Wise teamwork: Collective confidence calibration predicts the effectiveness of group discussion

Silver, I, Mellers, B.A., & Tetlock, P.E.
Journal of Experimental Social Psychology
Volume 96, September 2021.


‘Crowd wisdom’ refers to the surprising accuracy that can be attained by averaging judgments from independent individuals. However, independence is unusual; people often discuss and collaborate in groups. When does group interaction improve vs. degrade judgment accuracy relative to averaging the group's initial, independent answers? Two large laboratory studies explored the effects of 969 face-to-face discussions on the judgment accuracy of 211 teams facing a range of numeric estimation problems from geographic distances to historical dates to stock prices. Although participants nearly always expected discussions to make their answers more accurate, the actual effects of group interaction on judgment accuracy were decidedly mixed. Importantly, a novel, group-level measure of collective confidence calibration robustly predicted when discussion helped or hurt accuracy relative to the group's initial independent estimates. When groups were collectively calibrated prior to discussion, with more accurate members being more confident in their own judgment and less accurate members less confident, subsequent group interactions were likelier to yield increased accuracy. We argue that collective calibration predicts improvement because groups typically listen to their most confident members. When confidence and knowledge are positively associated across group members, the group's most knowledgeable members are more likely to influence the group's answers.

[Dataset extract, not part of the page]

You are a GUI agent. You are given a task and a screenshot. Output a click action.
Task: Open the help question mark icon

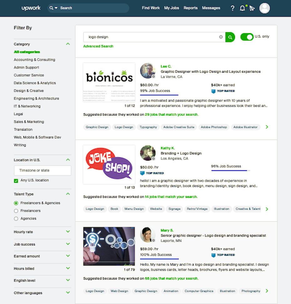pos(232,8)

People often display exaggerated beliefs about their skills and knowledge. We misunderstand and over-estimate our ability to answer general knowledge questions (Arkes, Christensen, Lai, & Blumer, 1987), save for a rainy day (Berman, Tran, Lynch Jr, & Zauberman, 2016), and resist unhealthy foods (Loewenstein, 1996), to name just a few examples. Such failures of calibration can have serious consequences, hindering our ability to set goals (Kahneman & Lovallo, 1993), make plans (Janis, 1982), and enjoy experiences (Mellers & McGraw, 2004). Here, we show that collective calibration also predicts the effectiveness of group discussions. In the context of numeric estimation tasks, poorly calibrated groups were less likely to benefit from working together, and, ultimately, offered less accurate answers. Group interaction is the norm, not the exception. Knowing what we know (and what we don't know) can help predict whether interactions will strengthen or weaken crowd wisdom.